*Task instructions*
Copy out the rows below word for word, beginning with the line containing "This screenshot has width=718, height=562." and running through the line containing "coord(1522,708)".
------------------------------------------------------------
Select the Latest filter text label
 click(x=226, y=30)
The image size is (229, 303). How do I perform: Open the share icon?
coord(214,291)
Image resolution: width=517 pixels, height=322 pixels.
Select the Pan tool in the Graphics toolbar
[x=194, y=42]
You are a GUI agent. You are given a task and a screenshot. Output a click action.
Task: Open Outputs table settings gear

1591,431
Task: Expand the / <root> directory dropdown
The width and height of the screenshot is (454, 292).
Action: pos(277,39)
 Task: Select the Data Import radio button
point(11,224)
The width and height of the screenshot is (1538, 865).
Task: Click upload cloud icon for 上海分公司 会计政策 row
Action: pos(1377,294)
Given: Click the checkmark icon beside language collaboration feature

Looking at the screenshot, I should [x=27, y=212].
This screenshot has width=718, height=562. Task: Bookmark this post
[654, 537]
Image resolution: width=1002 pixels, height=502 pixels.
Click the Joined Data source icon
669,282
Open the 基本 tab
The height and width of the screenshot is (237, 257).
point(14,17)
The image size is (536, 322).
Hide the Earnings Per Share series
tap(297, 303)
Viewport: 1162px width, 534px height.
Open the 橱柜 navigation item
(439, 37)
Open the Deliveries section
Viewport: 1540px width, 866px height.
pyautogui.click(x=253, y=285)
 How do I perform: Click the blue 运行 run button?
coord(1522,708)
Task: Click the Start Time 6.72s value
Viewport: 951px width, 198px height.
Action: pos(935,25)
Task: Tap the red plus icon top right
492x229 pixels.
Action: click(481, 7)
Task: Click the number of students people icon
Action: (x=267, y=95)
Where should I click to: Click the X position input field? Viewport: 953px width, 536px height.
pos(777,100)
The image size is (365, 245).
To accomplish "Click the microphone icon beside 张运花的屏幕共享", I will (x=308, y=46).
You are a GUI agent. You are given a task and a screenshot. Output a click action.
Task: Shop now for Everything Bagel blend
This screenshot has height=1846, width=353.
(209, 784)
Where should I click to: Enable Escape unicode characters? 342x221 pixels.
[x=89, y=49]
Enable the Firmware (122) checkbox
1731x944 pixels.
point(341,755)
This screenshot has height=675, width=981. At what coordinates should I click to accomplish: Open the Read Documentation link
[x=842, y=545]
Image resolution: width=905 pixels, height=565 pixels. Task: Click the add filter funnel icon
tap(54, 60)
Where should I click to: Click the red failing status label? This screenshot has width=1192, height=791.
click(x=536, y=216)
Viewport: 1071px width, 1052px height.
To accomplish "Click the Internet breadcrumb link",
------------------------------------------------------------
*Response to this task*
This screenshot has width=718, height=562. Task: Bookmark this post
[654, 537]
Image resolution: width=1002 pixels, height=502 pixels.
Click the Joined Data source icon
669,282
Open the 基本 tab
The height and width of the screenshot is (237, 257).
point(14,17)
The image size is (536, 322).
Hide the Earnings Per Share series
tap(297, 303)
Viewport: 1162px width, 534px height.
Open the 橱柜 navigation item
(439, 37)
Open the Deliveries section
Viewport: 1540px width, 866px height.
pyautogui.click(x=253, y=285)
 How do I perform: Click the blue 运行 run button?
coord(1522,708)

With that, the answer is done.